SQL on FHIR WG Meetings
SQL on FHIR WG Meeting — May 20, 2025
Nikolai Ryzhikov
Nikolai Ryzhikov
CTO at Health Samurai
Arjun Sanyal
Arjun Sanyal
Principal Antidote Solutions
Steve Munini
Steve Munini
CEO and CTO, Helios Software
May 20, 2025

Topics discussed:

  • Graham Grieve had asked whether ViewDefinitions should take a language parameter, so he can build IG pages in several languages. John Grimes argued a parameter is the wrong tool: the runner isn't the thing that knows about language, so if you want a view in Spanish you need a Spanish view definition, and the runner can pick the best match the way an Accept-Language header does. Arjun Sanyal made the same point from the other end — nobody in the room could say what a language parameter would actually do to a column name, which makes it sound like an ETL job rather than a view.

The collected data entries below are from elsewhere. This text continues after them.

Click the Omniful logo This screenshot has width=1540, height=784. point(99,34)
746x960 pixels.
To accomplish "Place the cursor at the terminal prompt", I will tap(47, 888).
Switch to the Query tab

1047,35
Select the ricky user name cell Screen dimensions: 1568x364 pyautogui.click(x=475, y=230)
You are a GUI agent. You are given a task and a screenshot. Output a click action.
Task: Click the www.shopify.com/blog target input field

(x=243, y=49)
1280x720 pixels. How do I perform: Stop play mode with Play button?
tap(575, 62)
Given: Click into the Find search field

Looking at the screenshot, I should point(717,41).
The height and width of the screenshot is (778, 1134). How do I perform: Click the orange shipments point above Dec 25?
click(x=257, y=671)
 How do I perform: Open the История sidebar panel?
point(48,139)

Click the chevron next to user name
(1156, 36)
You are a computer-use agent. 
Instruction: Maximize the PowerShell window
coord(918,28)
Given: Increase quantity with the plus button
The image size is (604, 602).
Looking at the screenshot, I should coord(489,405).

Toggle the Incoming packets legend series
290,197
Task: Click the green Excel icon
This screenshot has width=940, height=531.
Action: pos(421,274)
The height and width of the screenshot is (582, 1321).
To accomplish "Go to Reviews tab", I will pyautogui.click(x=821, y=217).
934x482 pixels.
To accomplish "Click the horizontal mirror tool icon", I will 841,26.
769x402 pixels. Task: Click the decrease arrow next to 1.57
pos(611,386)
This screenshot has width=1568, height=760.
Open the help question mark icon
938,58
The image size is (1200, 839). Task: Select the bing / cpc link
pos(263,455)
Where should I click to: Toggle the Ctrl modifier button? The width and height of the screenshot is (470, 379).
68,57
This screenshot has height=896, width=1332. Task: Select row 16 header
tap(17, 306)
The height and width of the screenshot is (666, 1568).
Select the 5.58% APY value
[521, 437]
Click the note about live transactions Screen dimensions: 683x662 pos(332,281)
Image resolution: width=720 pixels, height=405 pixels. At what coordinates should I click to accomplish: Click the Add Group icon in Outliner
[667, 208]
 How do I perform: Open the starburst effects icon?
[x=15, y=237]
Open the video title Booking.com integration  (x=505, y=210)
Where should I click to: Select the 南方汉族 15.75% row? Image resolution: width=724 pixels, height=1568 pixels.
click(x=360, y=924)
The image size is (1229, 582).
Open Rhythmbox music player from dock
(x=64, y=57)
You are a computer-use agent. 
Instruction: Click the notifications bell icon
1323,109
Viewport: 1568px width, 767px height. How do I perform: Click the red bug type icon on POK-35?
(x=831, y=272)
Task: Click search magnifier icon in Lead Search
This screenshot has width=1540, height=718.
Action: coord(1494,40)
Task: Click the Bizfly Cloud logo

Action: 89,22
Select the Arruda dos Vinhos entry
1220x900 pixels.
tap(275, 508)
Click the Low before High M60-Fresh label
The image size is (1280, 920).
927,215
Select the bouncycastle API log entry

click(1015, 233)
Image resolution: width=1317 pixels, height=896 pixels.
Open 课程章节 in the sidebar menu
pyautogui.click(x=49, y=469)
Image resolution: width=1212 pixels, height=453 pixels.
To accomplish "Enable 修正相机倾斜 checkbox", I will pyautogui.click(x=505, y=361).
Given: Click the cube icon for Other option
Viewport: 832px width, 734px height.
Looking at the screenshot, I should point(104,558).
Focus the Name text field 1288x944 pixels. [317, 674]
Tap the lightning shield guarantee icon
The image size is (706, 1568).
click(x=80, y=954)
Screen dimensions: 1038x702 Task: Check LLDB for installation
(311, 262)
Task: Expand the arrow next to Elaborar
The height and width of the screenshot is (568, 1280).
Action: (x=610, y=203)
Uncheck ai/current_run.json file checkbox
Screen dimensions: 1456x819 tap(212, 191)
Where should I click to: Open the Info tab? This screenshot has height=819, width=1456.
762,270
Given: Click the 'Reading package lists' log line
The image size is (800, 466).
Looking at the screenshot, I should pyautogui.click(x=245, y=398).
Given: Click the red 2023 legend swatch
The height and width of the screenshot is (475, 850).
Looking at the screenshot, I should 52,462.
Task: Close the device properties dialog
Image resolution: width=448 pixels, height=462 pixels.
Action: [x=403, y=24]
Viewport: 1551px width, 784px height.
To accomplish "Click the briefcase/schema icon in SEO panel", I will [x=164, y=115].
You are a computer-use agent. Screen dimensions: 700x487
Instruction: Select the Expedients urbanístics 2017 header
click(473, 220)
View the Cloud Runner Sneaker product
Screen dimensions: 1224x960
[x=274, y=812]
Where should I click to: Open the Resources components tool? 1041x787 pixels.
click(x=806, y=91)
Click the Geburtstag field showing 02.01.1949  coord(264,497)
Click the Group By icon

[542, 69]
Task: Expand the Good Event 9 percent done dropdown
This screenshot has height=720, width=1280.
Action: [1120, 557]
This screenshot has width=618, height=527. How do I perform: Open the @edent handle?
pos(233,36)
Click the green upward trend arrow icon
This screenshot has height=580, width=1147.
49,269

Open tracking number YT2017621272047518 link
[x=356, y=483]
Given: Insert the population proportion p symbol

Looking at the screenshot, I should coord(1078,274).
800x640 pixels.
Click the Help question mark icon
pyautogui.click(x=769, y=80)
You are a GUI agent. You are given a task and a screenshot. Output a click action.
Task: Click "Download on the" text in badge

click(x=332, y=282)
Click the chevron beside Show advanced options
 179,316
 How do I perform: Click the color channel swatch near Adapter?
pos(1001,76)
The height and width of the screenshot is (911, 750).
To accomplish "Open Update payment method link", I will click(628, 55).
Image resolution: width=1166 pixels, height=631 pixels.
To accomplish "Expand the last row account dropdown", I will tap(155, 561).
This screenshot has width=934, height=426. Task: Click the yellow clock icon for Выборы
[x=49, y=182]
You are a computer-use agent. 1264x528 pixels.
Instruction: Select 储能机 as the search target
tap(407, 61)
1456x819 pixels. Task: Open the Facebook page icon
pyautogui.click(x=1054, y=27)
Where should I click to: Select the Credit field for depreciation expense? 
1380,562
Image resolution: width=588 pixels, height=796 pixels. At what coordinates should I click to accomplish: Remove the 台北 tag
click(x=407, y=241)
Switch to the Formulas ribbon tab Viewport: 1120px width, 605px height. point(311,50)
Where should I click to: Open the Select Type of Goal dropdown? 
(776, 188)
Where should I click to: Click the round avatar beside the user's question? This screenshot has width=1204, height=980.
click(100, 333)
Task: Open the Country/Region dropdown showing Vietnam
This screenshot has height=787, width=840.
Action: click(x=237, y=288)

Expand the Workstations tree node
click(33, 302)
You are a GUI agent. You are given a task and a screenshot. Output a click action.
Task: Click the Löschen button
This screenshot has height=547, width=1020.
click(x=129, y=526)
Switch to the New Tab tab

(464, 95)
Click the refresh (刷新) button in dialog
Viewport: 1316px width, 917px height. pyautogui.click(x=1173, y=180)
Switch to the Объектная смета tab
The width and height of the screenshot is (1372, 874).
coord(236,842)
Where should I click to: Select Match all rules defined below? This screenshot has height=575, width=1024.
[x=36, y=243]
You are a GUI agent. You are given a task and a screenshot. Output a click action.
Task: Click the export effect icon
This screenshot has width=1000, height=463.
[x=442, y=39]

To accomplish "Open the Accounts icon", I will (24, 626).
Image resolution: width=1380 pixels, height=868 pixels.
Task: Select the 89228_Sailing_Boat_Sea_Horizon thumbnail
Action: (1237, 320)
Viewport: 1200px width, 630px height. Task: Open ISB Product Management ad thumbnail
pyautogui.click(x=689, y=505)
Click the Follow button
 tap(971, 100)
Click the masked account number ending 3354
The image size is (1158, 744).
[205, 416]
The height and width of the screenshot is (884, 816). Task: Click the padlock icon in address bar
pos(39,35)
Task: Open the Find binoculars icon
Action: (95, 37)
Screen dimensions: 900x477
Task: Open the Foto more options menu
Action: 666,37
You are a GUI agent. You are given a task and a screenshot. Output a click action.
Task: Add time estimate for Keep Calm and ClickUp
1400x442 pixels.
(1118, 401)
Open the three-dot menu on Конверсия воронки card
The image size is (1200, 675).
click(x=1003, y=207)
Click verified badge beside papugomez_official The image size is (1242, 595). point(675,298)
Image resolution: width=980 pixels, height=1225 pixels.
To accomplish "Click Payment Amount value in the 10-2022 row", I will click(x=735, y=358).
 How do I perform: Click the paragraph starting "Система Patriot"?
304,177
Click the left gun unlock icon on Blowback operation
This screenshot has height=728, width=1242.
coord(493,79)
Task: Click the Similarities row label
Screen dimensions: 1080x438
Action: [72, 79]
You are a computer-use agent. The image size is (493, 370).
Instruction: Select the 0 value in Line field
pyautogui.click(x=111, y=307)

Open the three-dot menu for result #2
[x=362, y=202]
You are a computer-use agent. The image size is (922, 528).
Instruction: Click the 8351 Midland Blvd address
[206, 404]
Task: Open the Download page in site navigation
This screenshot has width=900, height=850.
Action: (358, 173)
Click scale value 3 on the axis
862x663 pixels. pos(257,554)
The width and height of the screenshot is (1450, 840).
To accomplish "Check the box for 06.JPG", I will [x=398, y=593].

  • Translating coded values is the part that genuinely belongs to this group. John noted Pathling already has a designation function that takes a language and passes it to the terminology server, so you can get Spanish display terms out of SNOMED CT or LOINC — but it is not standard FHIRPath. Pathling bolted on translate, designation and property because the standard set stops at memberOf and subsumes and the %terminology mechanism is awkward for this. Nikolai's caveat: none of it is cheap, since you need the full terminology, language packs and concept maps.
  • Nikolai's sketch: hand the server a view definition and a destination — Postgres, ClickHouse, Parquet files on a bucket — and say "keep this up to date", with the replication machinery hidden. Arjun couldn't think of a better name than $materialise; he had considered "replicate" but that leans too far towards the remote case.
  • Steve Munini had already built this and called it "continuous" — a parameter on a view, not a separate endpoint. His warning was that it dragged scheduling in behind it, because people then wanted cron, and that pushes a scheduling engine into the server whether the server wants one or not. In his design the view definition stays put and a separate export job carries the status, the record counts and the enable/disable switch.
  • John Grimes named the real cost: a materialisation is state, so you need more than an API to ask for one — you need APIs to list what currently exists, check status and tear it down, much the way Subscription does. Nikolai liked the Kubernetes shape, where you post a resource and the server writes status back into it, and deleting the resource stops everything. John was wary: if status lives in the resource, every status change makes a new version of the thing you are authoring. They settled on starting with extensions and seeing whether anyone uses them.